Abstract: Pilocytic astrocytoma (PA) is the most common brain tumor in children. Activation of the mitogen-activated protein kinase (MAPK) pathway is a hallmark of PA. Complete remission in non-resectable tumors is infrequently observed with current therapeutic approaches. Most PA tumors cells are in oncogene-induced senescence (OIS), which may explain the benign growth behavior of PAs but also account for resistance to therapy. Therefore, treatment of PA with senolytic agents such as BH3-mimetics is a promising new approach. Methods Three patient-derived PA cell lines, DKFZ-BT66, DKFZ-BT308 (both KIAA1549:BRAF-fusion positive) and DKFZ-BT314 (BRAF V600E-mutation positive) were used.
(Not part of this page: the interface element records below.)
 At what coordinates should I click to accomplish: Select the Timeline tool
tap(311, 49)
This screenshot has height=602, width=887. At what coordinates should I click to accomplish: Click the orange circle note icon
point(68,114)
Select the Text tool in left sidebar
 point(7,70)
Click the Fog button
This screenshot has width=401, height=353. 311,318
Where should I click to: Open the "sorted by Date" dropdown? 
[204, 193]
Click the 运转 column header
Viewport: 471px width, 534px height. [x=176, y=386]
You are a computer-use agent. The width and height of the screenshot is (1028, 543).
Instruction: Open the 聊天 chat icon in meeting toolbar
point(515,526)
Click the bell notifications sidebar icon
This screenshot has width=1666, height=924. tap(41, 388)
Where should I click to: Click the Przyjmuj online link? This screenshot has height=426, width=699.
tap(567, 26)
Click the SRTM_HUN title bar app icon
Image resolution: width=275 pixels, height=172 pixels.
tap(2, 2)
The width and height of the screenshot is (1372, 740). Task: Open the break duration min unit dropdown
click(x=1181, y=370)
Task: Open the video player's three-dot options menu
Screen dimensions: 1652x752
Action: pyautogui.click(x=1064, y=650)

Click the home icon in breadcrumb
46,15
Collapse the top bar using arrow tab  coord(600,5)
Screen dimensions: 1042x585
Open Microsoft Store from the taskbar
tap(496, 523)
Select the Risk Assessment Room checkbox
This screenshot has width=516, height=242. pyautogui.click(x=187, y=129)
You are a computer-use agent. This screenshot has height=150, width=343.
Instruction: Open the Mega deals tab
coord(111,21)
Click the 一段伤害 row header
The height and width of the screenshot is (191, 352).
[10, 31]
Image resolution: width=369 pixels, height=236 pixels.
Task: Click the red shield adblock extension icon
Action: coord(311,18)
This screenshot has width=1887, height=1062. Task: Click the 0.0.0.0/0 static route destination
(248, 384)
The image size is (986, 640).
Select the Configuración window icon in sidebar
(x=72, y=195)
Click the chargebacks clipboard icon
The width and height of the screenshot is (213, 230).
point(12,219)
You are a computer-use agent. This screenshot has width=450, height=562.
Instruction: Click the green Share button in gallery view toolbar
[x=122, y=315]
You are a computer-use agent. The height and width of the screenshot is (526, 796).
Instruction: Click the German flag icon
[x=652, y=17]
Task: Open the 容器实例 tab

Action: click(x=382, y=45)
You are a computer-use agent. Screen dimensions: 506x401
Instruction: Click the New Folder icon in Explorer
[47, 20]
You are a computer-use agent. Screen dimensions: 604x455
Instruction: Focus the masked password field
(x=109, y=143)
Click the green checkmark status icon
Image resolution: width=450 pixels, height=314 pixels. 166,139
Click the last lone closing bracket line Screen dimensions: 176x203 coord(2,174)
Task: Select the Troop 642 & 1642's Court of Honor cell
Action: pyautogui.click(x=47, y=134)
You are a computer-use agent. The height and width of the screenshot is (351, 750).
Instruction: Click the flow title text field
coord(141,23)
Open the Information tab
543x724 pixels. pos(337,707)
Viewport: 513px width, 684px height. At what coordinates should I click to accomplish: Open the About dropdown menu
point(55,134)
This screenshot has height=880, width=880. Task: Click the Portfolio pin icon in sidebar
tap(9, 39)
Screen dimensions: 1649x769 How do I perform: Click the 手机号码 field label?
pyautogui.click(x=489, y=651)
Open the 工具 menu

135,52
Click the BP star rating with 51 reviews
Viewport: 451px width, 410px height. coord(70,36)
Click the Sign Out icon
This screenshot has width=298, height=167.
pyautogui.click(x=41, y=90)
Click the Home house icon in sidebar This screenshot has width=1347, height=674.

Depending on inducible expression or repression of SV40 large T antigen all models can reflect both states of PA, proliferation and OIS. Cells in both states were treated with different BH3-mimetics. Inhibition of metabolic activity was measured after 72 hours. Target expression was assessed by RT-qPCR and Western blot. On-target activity of BH3-mimetics was determined by immunoprecipitation (IP) of Bcl-xL/BAK. Results BH3-mimetics with strong binding affinity for Bcl-xL (Navitoclax, A-1131852, A-1155463) showed selectivity for senescent cells in 2/3 models (DKFZ-BT66 and DKFZ-BT314) and acted in nanomolar ranges. IC50s for Navitoclax (Cmax 6600nM in patients) were 40nM (OIS) vs. 200nM (proliferation) and 170nM (OIS) vs. 3700nM (proliferation) in DKFZ-BT66 and DKFZ-BT314, respectively. Target engagement was evident in the Bcl-xL/BAK-IP, and target expression of Bcl-xL was similar in all models studied. The relative resistance of senescent DKFZ-BT308 despite on-target activity is currently being investigated. Conclusion Senolytic treatment of PA with BH3-mimetics targeting Bcl-xL is a promising new strategy directly targeting the major senescent part of the tumor in clinically archivable concentrations. However, our data suggests that not all PAs may respond to treatment. The analysis of comparative gene expression analysis and BH3-profiling is ongoing to define predictive biomarkers.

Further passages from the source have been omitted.